Déontologie de l'auditeur social

L’auditeur est susceptible d’être confronté à des situations très délicates, de faire l’objet de pressions et  de déboucher sur un rapport qui risque d’être produit devant la justice. Il lui faut donc être extrêmement prudent dans ses jugements et mettre en œuvre une déontologie et une méthodologie qui soient extrêmement rigoureuses.

Exemple :

Dans un établissement d’une cinquantaine de personnes, les témoignages recueillis à l’occasion d’une enquête qualitative laissent apparaître qu’une majorité des personnes consultées estime qu’un chef de service se livre à des actes de harcèlement, émet de fausses fiches de présence, s’est fait embaucher sur la foi d’un faux diplôme et accorde des heures supplémentaires à ses amis moyennant un bakchich ; ces témoignages concordants, après vérification, conduisent l’entreprise à prononcer un licenciement pour faute grave ; l’intéressé se pourvoit devant le Prud’hommes ; le rapport d’audit sera pris en considération en raison de son caractère factuel et de l’absence de qualification des faits mis en avant par les personnes interrogées.
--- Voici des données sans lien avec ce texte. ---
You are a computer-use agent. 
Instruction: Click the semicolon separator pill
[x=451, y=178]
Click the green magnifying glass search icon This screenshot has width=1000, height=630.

Ce devoir de prudence doit conduire l’auditeur à préserver rigoureusement son indépendance, à la fois dans ses investigations et dans ses conclusions. Ainsi :

  • il ne doit jamais prendre pour argent comptant ce que lui disent les uns et les autres ; c’est en s’appuyant sur la diversité des témoignages qu’il parviendra à reconstituer la réalité ; son attitude doit être respectueuse de tous, mais il se doit d’observer une certaine réserve à leur égard ;
  • l’audit ne consiste jamais à rechercher un bouc émissaire et à mettre qui que ce soit en accusation, mais à comprendre la logique de la situation et les voies de sortie de crise ;
  • si la responsabilité de telle ou telle personne apparaît néanmoins comme étant un facteur décisif de la situation, ce n’est pas à lui de qualifier celle-ci mais, à partir des faits et des témoignages recueillis, au prescripteur de l’audit : faute grave ou pas faute grave (voir l’exemple ci-dessus), ce n’est pas à l’auditeur d’en juger ;
  • les conclusions de l’audit sont évidemment confidentielles et l’auditeur doit faire preuve de la plus grande discrétion sur les résultats de ses investigations, qui appartiennent au commanditaire de l’enquête ;
  • l’auditeur doit veiller toutefois à ce qu’elles fassent l’objet d’un feed back dans des conditions qui auront fait l’objet d’une entente préalable avec le prescripteur ; la synthèse qu’il présentera doit être à la fois véridique et adaptée au public auquel elle s’adresse ;
  • certaines vérités mettant directement en cause telle ou telle personne ou risquant de la mettre en porte-à-faux pourront faire l’objet d’une restitution orale à cette personne, sous forme de conseils, dans la mesure où elles ne sont pas déterminantes dans l’analyse de la situation, ceci de façon à lui permettre de s’améliorer sans pour autant risquer de lui valoir une sanction ;
  • la confidentialités des propos doit être rigoureusement maintenue mais cette règle doit être suspendue lorsqu’ils témoignent, venant de celui qui les a tenus, d’un état de dépression laissant apparaître que la personne est en danger ; il conviendra alors d’avertir le commanditaire de l’audit afin qu’il adopte, s’il le faut, des mesures préventives ;
  • dans le cas d’une situation complexe, il est souhaitable que l’audit soit réalisé en équipe par deux auditeurs, voire davantage, de façon à pouvoir procéder à des débriefings qui permettront une interprétation moins subjective et donc plus fiable de l’interprétation à donner de tel ou tel fait ;
  • la prudence doit toujours être de mise dans la mesure où tel ou tel fait décisif pour l’appréciation de la situation peut avoir échappé à l’auditeur ou lui avoir été dissimulé.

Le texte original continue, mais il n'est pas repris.